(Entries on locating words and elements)
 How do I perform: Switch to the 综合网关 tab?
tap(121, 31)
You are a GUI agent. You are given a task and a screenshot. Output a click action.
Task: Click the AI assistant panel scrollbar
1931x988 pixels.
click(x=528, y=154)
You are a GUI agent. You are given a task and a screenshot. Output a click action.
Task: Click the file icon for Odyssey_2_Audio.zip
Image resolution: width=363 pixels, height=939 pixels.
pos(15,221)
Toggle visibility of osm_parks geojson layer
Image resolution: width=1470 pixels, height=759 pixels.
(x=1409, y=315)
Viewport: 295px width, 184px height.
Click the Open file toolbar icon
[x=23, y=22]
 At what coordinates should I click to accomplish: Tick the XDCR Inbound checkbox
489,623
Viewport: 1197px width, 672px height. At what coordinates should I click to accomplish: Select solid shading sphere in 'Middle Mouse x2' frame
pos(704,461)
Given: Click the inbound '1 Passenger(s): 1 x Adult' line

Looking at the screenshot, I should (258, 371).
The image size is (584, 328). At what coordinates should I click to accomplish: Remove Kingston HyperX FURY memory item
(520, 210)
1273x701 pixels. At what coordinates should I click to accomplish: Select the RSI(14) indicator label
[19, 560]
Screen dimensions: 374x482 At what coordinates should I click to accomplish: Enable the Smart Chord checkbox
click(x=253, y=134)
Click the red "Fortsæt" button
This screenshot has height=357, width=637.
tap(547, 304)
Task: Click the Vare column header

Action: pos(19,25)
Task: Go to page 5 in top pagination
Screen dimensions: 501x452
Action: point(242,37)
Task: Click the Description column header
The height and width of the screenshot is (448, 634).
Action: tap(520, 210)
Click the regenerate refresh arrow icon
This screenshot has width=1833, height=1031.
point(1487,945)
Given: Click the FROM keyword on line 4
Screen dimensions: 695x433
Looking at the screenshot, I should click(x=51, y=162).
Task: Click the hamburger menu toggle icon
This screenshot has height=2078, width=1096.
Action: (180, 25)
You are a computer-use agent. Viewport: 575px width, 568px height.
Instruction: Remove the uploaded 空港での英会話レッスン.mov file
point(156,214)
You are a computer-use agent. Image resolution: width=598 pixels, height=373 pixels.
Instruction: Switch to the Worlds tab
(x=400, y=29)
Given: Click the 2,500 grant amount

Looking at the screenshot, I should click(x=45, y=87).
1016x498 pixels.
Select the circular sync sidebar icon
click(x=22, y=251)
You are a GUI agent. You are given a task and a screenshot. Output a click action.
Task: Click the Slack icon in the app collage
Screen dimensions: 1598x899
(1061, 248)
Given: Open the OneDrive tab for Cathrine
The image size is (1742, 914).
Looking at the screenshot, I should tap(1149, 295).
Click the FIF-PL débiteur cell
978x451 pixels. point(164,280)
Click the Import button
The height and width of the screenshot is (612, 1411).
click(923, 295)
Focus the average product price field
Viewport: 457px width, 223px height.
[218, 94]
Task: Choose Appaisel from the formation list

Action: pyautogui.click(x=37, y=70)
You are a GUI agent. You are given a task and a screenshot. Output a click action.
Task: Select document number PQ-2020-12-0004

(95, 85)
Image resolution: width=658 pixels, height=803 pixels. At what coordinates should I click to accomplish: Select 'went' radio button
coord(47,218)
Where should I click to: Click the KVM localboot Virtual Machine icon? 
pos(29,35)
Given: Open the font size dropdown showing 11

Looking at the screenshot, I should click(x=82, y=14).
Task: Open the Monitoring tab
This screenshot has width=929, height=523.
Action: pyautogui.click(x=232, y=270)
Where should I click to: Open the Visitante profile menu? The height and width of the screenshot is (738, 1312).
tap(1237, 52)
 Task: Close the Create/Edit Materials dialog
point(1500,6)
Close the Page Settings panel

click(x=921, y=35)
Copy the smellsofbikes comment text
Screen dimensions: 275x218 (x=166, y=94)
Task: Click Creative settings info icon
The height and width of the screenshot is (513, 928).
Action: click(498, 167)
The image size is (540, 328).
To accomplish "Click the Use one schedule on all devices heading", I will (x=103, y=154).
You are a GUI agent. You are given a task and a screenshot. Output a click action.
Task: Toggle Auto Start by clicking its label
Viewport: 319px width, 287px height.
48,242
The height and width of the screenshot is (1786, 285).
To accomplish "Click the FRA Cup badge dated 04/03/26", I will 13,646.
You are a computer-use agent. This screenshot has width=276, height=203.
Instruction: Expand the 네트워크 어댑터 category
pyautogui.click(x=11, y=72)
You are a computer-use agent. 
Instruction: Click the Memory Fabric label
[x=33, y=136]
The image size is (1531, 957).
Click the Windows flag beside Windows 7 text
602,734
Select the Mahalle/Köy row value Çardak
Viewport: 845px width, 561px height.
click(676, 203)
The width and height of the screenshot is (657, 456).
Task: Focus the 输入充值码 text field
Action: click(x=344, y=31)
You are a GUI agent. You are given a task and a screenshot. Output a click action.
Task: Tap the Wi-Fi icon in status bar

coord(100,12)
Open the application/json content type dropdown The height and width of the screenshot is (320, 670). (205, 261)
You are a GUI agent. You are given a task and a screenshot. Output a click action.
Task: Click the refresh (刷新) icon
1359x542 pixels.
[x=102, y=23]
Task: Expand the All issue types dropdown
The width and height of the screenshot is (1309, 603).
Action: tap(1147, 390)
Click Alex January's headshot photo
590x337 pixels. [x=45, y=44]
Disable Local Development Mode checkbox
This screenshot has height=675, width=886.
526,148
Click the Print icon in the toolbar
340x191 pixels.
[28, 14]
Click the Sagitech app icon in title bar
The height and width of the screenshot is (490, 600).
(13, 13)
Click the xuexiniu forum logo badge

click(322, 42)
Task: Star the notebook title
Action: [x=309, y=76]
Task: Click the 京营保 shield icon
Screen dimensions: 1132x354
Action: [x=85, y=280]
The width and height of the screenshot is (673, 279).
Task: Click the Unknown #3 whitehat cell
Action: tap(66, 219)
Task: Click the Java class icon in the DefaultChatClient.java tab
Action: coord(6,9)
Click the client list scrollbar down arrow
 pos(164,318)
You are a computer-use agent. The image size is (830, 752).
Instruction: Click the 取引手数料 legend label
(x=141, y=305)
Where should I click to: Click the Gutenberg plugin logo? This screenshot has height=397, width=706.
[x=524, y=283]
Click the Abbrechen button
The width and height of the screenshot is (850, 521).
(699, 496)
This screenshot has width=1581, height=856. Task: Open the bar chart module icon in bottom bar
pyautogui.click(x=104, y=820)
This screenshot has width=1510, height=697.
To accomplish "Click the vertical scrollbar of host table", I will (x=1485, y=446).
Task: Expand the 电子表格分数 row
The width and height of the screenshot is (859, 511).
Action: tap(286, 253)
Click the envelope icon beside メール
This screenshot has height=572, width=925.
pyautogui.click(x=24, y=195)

▸ **Exercise**
Count the lines in the data above that contain the string "Instruction", matching case exactly. Reply with the number alone.

▸ **Exercise output**
5